Throughout the show, Toot is constantly searching for self-esteem, but cannot seem to find a plausible ground for acquiring and maintaining a positive self-image that would enable her to function as a fulfilled person. She is constantly demonized and rejected for her morbidly obese body, which in turn makes her believe that the source that could “fill the loveless void inside of [her]” (Drawn Together: 104) is located elsewhere. However, this “elsewhere” always seems to escape her. When she tries to derive pleasure from gorging on an immense amount of food, her ultimately turns bulimic from self-repulsion; in episode 209: Captain Girl, she adopts a baby from Nicaragua hoping that becoming a mother would deliver a sense of self-worth and orientation to her life, but the results are disastrous (along the lines of Child Services coming along to save the child). She is met in every episode with failure, which is immediately attributed to her obesity – when, interestingly, animation has to adopt special measures, such as hideously drawn close-ups, extra body hair, and terrible nude scenes, to actually render Toot’s fatness grotesque. If we look at her at any instance where she is not a primary subject, she appears quite normal as far as body structure is concerned – which in turn raises questions of representation, marketability and the demonization of the undesirable other: just how abject does something have to become to make something else seem ideal? Toot’s constant victimization as an overweight and ugly female can be so unjust, and so powerfully displayed, that it is not even funny anymore. As far as stereotypes are concerned, she is probably the most tragic of them all.
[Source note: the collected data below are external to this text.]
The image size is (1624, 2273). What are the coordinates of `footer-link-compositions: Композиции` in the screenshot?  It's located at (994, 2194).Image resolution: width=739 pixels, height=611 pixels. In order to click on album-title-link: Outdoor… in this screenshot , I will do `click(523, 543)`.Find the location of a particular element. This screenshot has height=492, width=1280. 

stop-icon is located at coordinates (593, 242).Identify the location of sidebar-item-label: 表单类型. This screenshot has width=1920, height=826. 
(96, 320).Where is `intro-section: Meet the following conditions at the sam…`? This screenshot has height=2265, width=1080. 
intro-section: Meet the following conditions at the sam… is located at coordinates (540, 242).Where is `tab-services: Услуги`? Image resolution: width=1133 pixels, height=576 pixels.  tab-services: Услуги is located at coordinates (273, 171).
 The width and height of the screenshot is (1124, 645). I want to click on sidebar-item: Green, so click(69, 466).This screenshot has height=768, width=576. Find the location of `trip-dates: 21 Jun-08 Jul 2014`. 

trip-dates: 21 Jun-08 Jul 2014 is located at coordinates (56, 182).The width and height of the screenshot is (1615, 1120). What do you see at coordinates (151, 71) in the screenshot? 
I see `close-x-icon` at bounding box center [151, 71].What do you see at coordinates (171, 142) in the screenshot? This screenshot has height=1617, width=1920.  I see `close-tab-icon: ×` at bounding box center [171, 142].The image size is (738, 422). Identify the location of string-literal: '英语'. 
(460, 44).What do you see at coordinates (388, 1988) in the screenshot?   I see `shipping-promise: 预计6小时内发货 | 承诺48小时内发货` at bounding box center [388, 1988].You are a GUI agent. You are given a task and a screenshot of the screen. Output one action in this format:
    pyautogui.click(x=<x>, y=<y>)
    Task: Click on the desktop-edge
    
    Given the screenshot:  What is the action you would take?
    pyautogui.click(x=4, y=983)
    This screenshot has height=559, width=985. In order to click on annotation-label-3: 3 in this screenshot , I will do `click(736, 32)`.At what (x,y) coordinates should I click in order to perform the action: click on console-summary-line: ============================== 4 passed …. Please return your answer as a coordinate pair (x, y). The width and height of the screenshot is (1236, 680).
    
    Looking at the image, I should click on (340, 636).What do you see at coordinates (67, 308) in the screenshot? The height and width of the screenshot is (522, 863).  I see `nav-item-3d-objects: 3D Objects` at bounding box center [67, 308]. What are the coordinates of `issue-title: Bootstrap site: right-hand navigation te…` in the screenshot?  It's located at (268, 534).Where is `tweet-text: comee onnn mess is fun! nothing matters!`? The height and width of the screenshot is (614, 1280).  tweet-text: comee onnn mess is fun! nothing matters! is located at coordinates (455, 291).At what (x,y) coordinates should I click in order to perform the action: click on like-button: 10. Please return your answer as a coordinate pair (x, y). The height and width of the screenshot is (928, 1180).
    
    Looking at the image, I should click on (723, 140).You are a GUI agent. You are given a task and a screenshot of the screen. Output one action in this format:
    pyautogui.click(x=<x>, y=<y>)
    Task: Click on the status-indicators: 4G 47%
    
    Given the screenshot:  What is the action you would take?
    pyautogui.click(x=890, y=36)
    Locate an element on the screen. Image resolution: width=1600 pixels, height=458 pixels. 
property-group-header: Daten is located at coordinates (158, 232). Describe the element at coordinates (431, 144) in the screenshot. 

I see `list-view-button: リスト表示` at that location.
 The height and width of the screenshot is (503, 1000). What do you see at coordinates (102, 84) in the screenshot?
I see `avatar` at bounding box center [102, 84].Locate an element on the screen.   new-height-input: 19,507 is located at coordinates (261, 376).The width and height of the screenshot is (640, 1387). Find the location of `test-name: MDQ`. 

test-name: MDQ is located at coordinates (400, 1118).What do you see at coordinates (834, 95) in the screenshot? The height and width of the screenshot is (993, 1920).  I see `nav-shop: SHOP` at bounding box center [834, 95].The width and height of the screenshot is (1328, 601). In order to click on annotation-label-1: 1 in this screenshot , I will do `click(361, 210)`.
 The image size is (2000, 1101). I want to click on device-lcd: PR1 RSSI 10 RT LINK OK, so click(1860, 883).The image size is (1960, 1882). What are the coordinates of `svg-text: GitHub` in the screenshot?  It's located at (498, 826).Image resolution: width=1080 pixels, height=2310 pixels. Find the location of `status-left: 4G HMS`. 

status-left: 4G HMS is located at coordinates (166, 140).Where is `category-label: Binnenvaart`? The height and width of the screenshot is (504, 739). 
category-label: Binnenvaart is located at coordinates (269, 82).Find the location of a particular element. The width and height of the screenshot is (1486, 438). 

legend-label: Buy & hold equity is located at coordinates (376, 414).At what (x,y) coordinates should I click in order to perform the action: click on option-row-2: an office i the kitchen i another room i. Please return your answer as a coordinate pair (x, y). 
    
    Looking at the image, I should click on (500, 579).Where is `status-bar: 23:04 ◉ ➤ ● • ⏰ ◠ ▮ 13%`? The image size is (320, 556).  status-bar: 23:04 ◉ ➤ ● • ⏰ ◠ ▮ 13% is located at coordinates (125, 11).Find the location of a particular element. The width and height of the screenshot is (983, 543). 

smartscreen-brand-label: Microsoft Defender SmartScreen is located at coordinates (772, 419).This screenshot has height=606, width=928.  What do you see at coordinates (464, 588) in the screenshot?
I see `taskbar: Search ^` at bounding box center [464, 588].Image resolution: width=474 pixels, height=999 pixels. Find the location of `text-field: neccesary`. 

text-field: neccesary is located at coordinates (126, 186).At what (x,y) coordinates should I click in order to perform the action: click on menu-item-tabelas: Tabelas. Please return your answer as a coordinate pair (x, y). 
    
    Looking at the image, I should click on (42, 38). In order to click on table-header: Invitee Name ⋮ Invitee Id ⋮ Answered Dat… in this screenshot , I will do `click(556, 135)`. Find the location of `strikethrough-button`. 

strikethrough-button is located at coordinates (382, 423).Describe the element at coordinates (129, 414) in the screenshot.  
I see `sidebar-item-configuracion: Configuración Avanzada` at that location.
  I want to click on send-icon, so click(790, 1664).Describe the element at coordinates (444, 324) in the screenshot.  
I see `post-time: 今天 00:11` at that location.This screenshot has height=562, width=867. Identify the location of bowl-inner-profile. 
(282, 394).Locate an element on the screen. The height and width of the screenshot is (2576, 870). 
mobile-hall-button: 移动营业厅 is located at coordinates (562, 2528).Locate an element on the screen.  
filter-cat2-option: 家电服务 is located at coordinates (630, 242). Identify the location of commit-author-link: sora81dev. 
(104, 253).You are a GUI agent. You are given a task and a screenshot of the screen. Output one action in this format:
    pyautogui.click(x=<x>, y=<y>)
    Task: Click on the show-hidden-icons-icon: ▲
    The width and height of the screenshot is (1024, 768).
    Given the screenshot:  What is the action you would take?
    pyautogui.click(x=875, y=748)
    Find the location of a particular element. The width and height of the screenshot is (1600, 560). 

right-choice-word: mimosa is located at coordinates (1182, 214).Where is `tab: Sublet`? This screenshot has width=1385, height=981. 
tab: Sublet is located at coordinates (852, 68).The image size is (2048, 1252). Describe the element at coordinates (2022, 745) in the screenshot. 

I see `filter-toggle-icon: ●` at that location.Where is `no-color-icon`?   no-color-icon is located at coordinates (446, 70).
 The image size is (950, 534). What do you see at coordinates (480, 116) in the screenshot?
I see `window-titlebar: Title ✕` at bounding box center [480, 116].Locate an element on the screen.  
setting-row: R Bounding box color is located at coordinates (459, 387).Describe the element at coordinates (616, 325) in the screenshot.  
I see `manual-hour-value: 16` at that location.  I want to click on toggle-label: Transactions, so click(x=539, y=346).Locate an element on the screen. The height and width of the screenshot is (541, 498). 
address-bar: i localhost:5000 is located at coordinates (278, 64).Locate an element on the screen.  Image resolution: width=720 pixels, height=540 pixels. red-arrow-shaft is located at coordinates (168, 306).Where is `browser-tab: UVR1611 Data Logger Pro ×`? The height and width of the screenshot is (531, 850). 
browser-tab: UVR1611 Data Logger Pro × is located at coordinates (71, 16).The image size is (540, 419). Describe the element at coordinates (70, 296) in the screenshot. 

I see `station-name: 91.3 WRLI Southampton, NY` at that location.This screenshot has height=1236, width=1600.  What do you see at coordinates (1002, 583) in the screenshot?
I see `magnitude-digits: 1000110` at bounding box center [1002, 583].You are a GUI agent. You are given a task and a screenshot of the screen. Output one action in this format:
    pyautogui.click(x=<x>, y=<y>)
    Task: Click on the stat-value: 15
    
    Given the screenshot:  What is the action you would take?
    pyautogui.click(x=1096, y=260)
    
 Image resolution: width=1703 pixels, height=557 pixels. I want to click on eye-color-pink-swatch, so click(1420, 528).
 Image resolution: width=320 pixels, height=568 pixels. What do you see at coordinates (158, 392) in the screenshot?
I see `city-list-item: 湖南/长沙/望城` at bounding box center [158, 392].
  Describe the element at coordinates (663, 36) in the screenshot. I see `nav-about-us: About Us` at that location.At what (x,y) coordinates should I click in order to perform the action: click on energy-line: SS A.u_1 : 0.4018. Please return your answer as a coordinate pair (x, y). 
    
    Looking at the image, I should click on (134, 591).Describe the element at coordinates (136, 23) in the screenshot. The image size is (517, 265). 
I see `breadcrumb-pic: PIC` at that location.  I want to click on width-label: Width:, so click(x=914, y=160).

Of course, I have barely scratched the surface of the intellectually stimulating bonanza that is Drawn Together. The show features so many issues and sheds different light on each of these issues so many times I simply could not be able to present them all here. However, I am not here to subject the show to total scrutiny; I am here to invite others to analysis and contemplation, to give a taste of the rich travesty that is Drawn Together, of which I have explored but a single facet, and even that facet could be subjected to further investigation. Each of its characters is a worthy subject for analysis, and its framing of important issues, of stereotypes and interaction between them, is unique even within animated film and reality show tradition. Drawn Together is unique in its approaches and its handling of stereotypes; and with its third season starting, is becoming richer in future subject matter by the hour. I dare you to consider that. I dare you to watch a house, to watch its dysfunctional, stereotypical, but refreshingly different characters, drawn together.
I wish to thank Jan Ahuis for introducing me to animated films and shows such as Drawn Together and thus making this article – and perhaps future articles – possible.